> [YOUR OBJECTIVE]
Lines that include the string "agent" are the ones to copy from the entries below.

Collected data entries
-------------------------

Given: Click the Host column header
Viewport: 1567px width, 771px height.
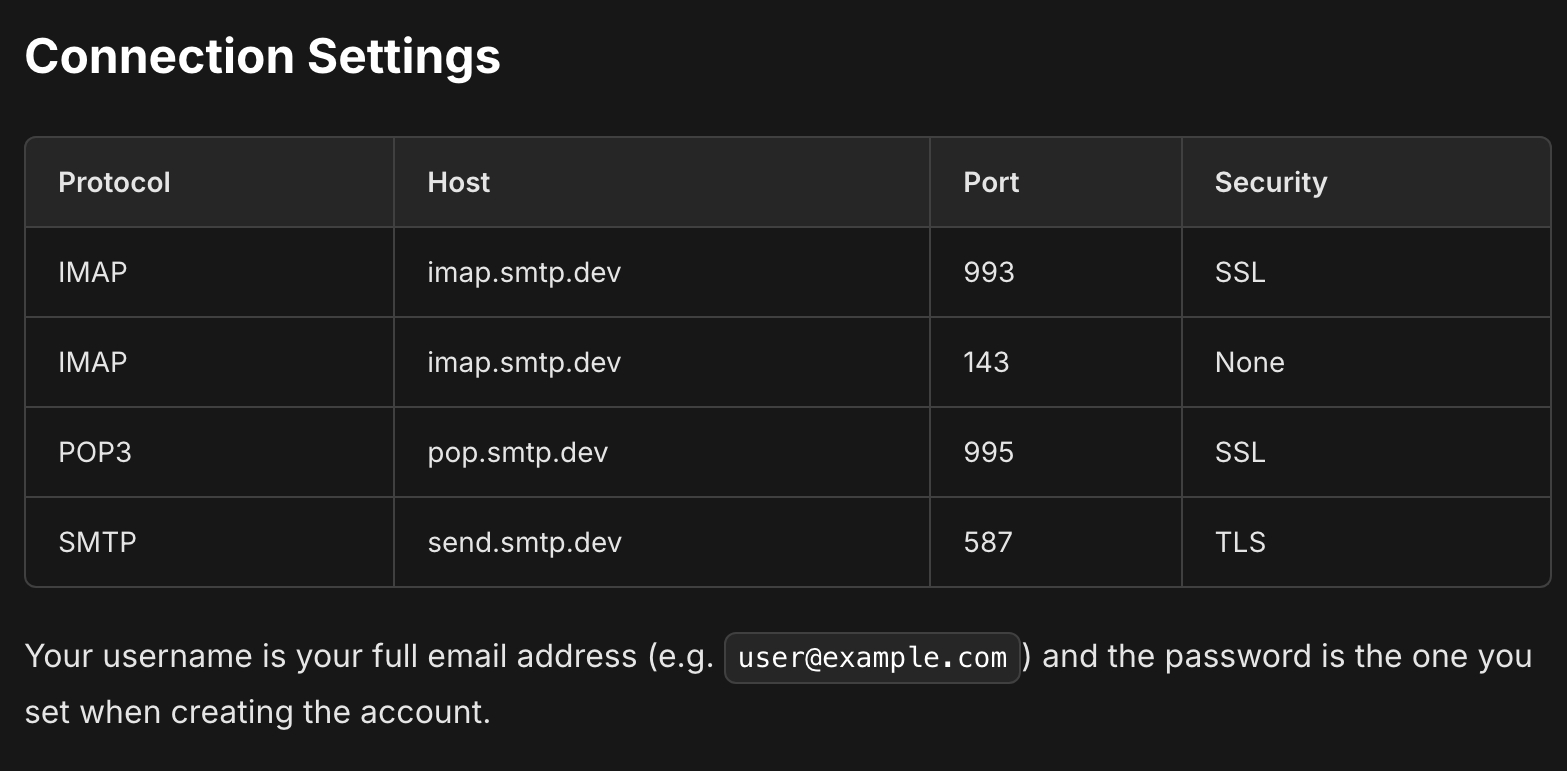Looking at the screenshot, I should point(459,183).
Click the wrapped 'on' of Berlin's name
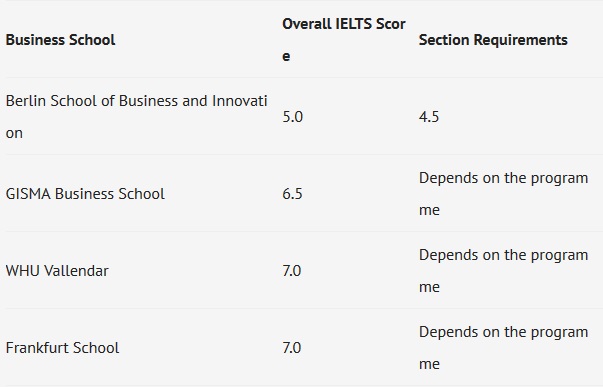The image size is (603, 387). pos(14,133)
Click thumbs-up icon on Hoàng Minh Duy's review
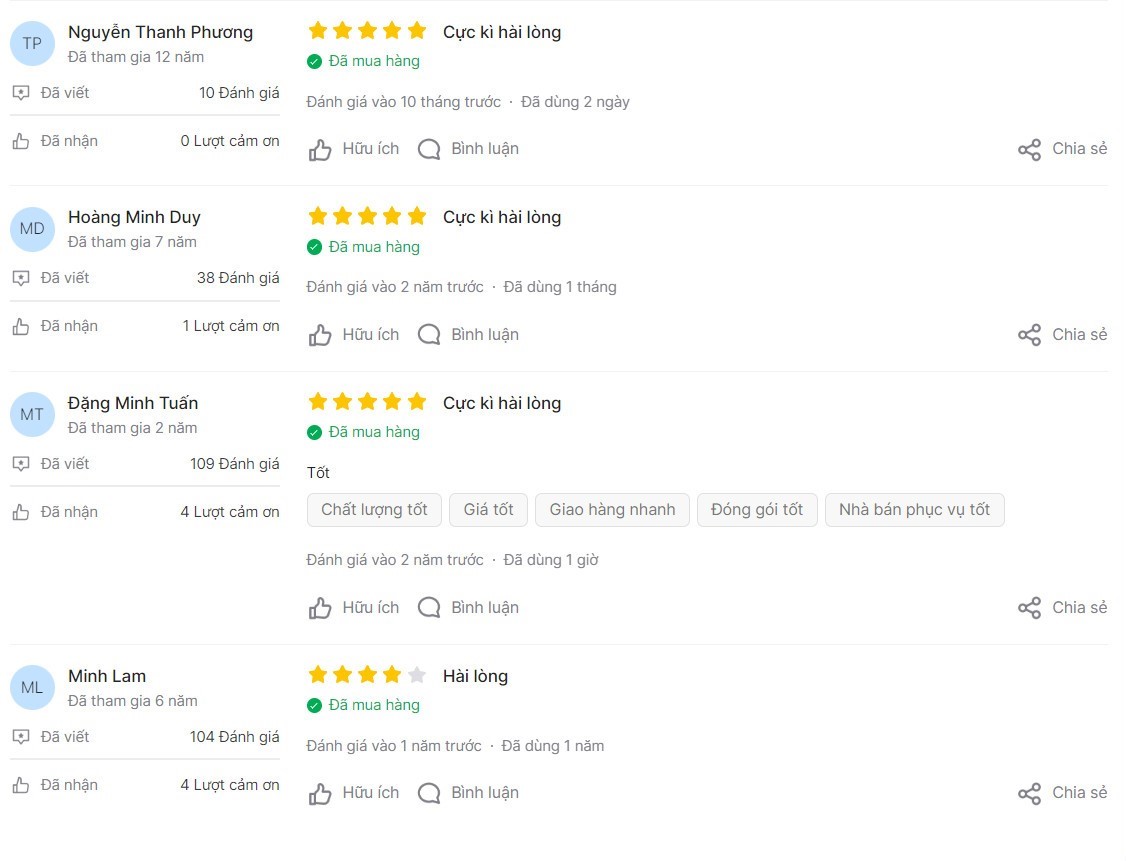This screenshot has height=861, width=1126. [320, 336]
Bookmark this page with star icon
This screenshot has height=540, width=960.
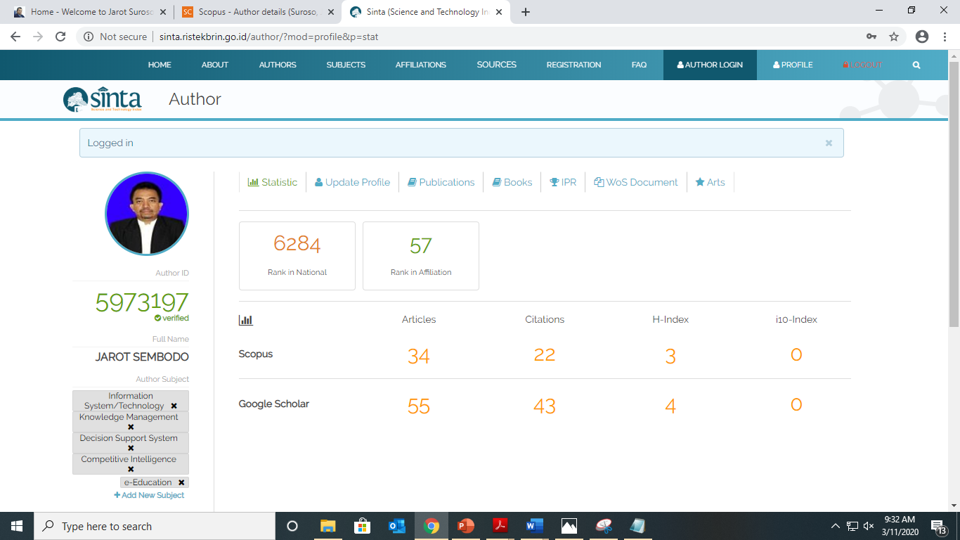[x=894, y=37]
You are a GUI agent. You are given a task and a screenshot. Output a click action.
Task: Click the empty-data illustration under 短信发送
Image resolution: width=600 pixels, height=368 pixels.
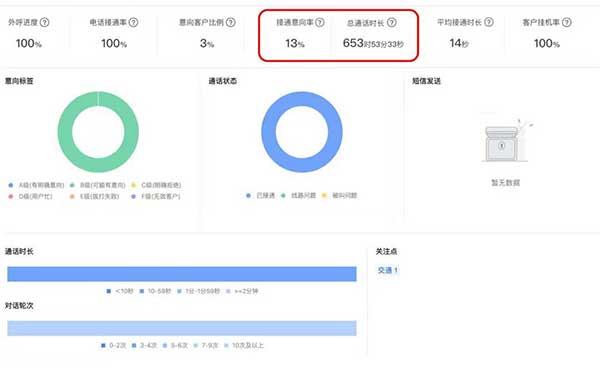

-------------------------

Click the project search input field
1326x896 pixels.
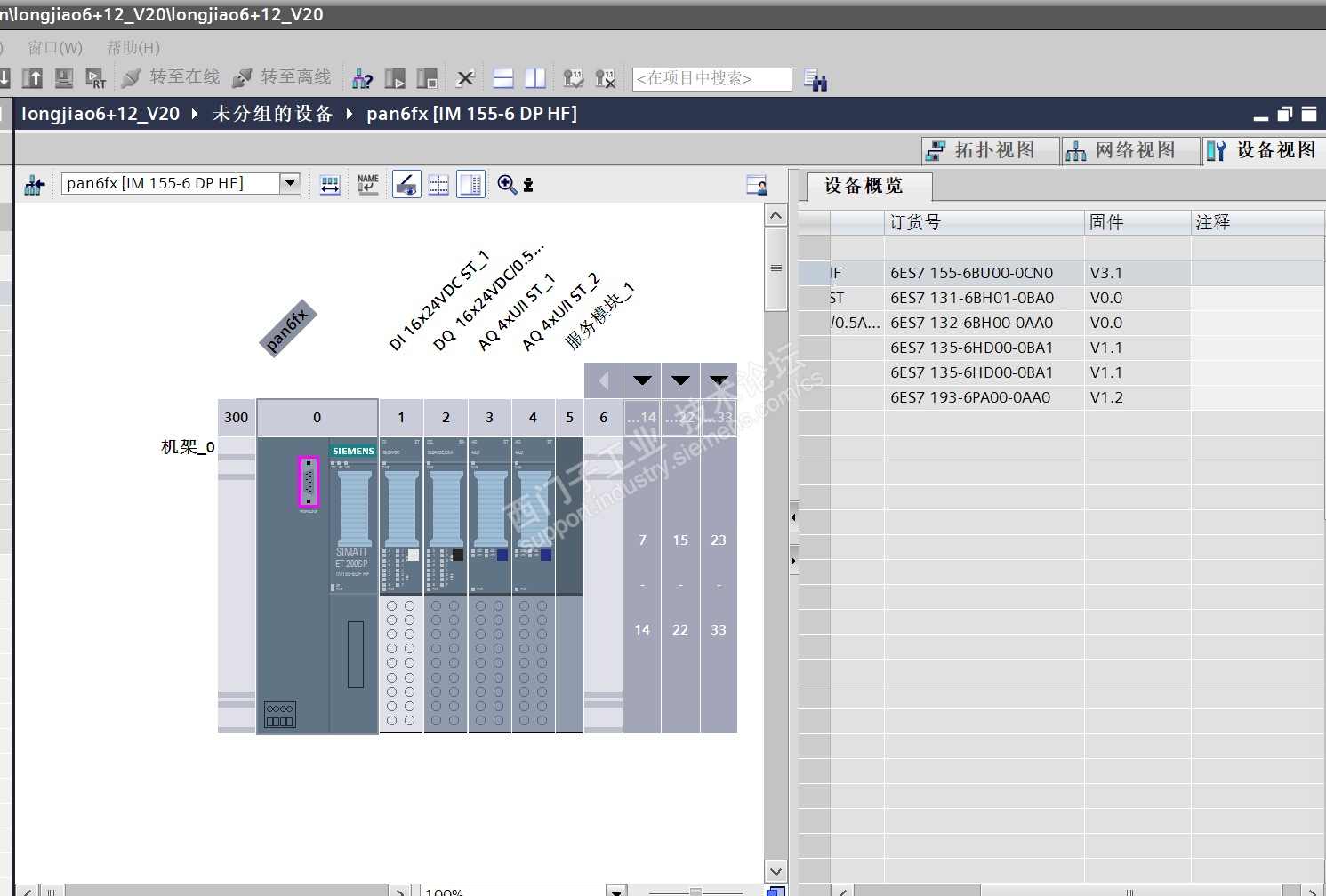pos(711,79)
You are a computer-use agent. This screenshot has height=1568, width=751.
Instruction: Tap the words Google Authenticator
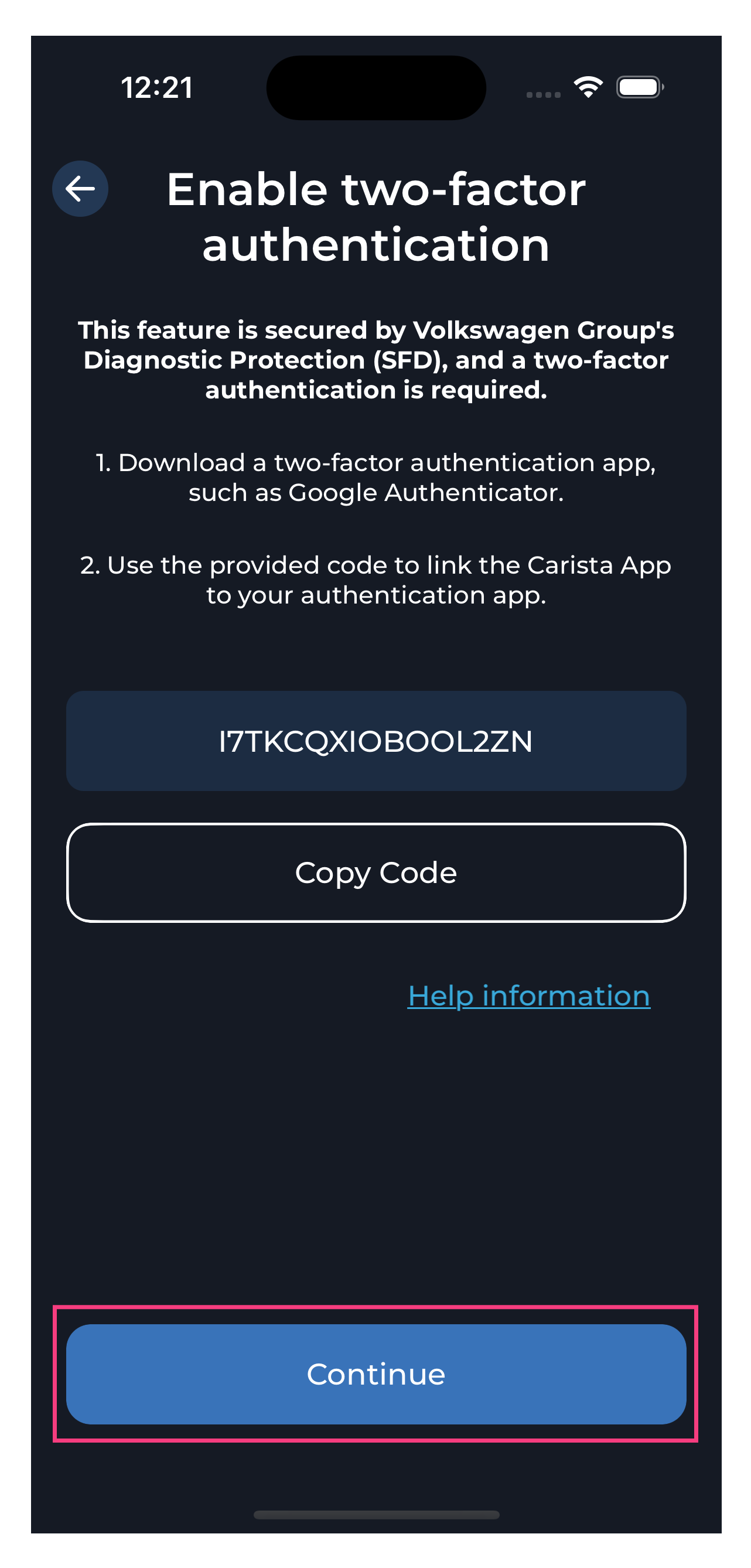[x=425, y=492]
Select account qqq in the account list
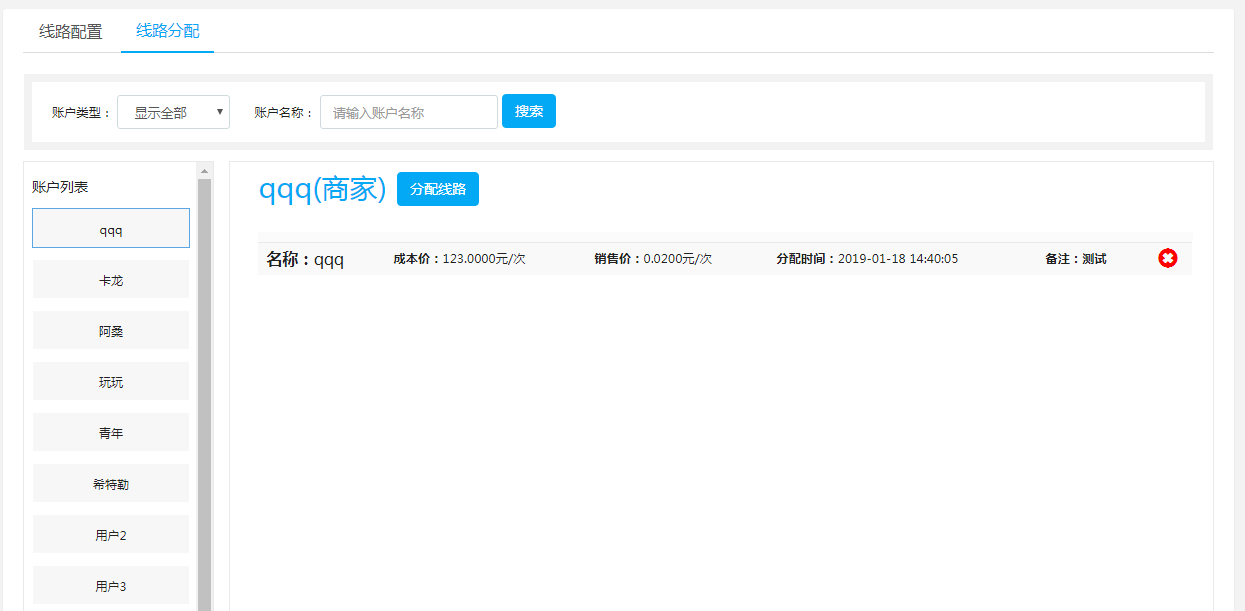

-------------------------

> [RESPONSE TO THE TASK]
You are a GUI agent. You are given a task and a screenshot. Output a click action.
You are a computer-use agent. This screenshot has height=1568, width=751.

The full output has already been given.